Geothermal (renewable and clean energy) can indirectly reduce the need for other sources of fuel. By using the heat from the outer core of the Earth to heat water, steam created from the heated water can not only power electricity-generating turbines, but also eliminate the need for consuming electricity to create hot water for showers, washing machines, dishwashers, sterilizers, and more; geothermal is one of the cleanest and most efficient options, needing fuel to dig deep holes, hot water pumps, and tubing to distribute the hot water. Geothermal not only helps energy security, but also food security via year-round heated greenhouses.  Hydroelectric, already incorporated into many dams around the world, produces a lot of energy, usually on demand, and is very easy to produce energy as the dams control the gravity-fed water allowed through gates which spin up turbines located inside of the dam. Biofuels have been researched relatively thoroughly, using several different sources such as sugary corn (very inefficient) and cellulose-rich switchgrass (more efficient) to produce ethanol, and fat-rich algae to produce a synthetic crude oil (or algae-derived ethanol, which is very, very inefficient), these options are substantially cleaner than the consumption of petroleum. "Most life cycle analysis results for perennial and ligno-cellulosic crops conclude that biofuels can supplement anthropogenic energy demands and mitigate green house gas emissions to the atmosphere". Using net-carbon-positive oil to fuel transportation is a major source of green house gases, any one of these developments could replace the energy we derive from oil.
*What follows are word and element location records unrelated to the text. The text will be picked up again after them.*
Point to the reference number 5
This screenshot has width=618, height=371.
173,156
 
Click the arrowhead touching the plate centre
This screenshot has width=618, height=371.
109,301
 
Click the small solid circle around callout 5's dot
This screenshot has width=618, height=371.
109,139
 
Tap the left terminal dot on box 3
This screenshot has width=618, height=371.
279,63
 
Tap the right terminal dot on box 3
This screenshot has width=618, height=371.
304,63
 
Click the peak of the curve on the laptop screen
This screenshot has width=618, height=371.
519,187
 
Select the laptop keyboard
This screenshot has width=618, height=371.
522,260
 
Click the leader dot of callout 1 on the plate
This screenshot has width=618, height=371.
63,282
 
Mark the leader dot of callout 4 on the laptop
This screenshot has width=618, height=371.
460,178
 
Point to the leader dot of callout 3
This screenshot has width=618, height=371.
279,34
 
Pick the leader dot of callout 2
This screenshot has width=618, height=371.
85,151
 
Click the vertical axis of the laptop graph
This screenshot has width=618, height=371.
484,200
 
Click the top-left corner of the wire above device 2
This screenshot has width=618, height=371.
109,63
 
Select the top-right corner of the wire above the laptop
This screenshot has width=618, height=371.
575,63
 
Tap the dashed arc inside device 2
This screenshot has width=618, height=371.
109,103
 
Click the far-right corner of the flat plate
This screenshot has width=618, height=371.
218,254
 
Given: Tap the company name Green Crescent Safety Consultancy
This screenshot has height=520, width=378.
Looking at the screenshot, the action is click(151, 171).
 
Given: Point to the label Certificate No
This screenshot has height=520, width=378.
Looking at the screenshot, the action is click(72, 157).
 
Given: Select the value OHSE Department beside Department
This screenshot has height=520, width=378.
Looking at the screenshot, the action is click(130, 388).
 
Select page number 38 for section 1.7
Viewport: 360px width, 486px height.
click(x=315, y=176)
Traditional fossil fuel exporters (e.g. Russia) who built their country's wealth from memorialized plant remains (fossil fuels) and have not yet diversified their energy portfolio to include renewable energy have greater national energy insecurity.

In 2021, global renewable energy capacity made record-breaking growth, increasing by 295 gigawatts (295 billion Watts, equivalent to 295,000,000,000 Watts, or a third of a trillion Watts) despite supply chain issues and high raw material prices. The European Union was especially impactful -- its annual additions increased nearly 30% to 36 gigawatts in 2021.
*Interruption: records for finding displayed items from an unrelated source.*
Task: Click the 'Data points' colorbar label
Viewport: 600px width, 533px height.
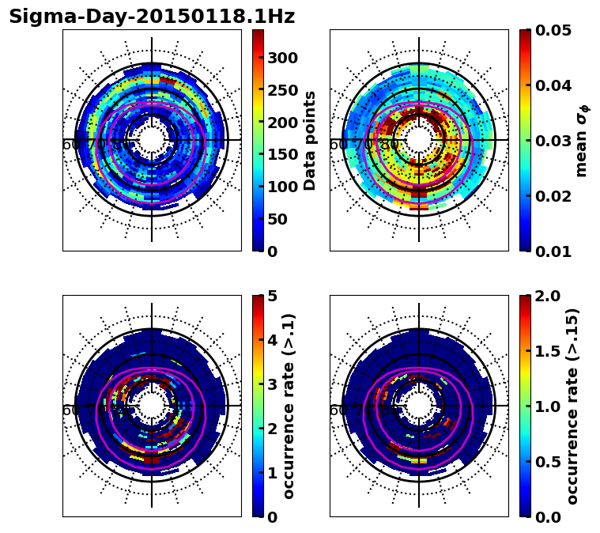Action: (310, 141)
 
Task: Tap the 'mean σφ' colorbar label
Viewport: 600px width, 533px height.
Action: (582, 141)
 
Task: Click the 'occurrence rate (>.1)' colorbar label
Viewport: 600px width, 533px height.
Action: (289, 406)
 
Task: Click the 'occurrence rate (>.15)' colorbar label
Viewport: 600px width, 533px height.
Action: (572, 406)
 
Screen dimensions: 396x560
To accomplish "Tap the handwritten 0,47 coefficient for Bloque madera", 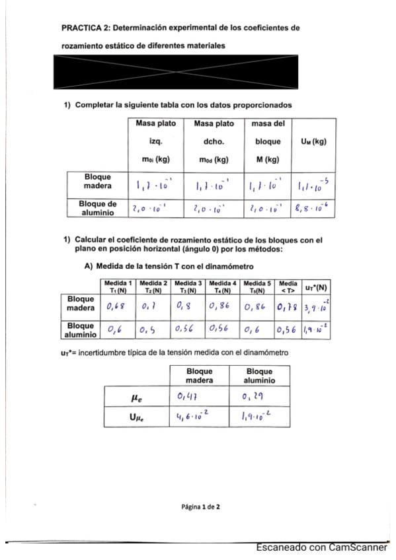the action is [x=188, y=396].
The International Energy Agency's 2022 Renewable Energy Market Update predicts that the global capacity of renewables would increase an additional 320 gigawatts. For context, that would almost entirely cover the electricity demand of Germany. However, the report cautioned that current public policies are a threat to future renewable energy growth: "the amount of renewable power capacity added worldwide is expected to plateau in 2023, as continued progress for solar is offset by a 40% decline in hydropower expansion and little change in wind additions."